# La Rabita, near Adra



## notmrsw (Nov 12, 2011)

We've narrowed our search and intend to visit La Rabita this year. Anyone any comments/observations on La Rabita?
thanks


----------



## youngagepensioner (May 18, 2009)

La Rabita is a very working class Spanish village/small town on the coast on the borders of Granada/Almeria Province. Nice if that is what you want. Not touristy in the slightest, a working village. A few km from Albunol, which is a bigger town but a bit of a dump imho. Surrounded by plasticulture. La Rabita's beach is dirty brown grit, as are all the beaches on this coastline. Bit of a one-horse place, but that may be what you want. The bus between Malaga city and Almeria city stops at La Rabita. Nearest airport Almeria.
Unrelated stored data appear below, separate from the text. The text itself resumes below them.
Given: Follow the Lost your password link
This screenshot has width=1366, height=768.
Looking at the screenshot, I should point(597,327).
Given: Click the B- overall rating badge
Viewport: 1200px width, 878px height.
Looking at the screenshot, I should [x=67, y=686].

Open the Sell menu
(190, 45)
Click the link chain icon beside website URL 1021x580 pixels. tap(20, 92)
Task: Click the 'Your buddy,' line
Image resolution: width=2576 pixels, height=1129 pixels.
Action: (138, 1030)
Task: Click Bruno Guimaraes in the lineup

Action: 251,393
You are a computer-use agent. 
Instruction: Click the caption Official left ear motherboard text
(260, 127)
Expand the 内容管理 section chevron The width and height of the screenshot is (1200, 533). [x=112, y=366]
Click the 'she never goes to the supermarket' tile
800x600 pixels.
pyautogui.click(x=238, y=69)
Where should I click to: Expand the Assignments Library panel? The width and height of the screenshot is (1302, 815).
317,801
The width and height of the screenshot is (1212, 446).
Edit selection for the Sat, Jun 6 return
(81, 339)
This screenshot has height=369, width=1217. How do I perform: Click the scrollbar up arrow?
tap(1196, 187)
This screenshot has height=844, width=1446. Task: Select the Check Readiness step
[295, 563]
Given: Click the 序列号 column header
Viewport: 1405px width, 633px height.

Did you particularly want beach, as the beautiful area of Las Alpujarras is only 50 minutes away in the mountains, you can visit Adra and other places if you want the seaside.


----------



## jp1 (Jun 11, 2011)

Is this a place to live/retire of just a holiday????

Almerimar is a nice resort with large port just 20 minutes along the coast, you will see a lot more life in Almerimar.


----------



## notmrsw (Nov 12, 2011)

this is,potentially, a place to live.We dont want to be in a big town but want to be close enough for shopping etc.A one horse/bus town sounds ideal but we'll take our time before making any firm decisions.We are in no rush.Thanks for the comments


----------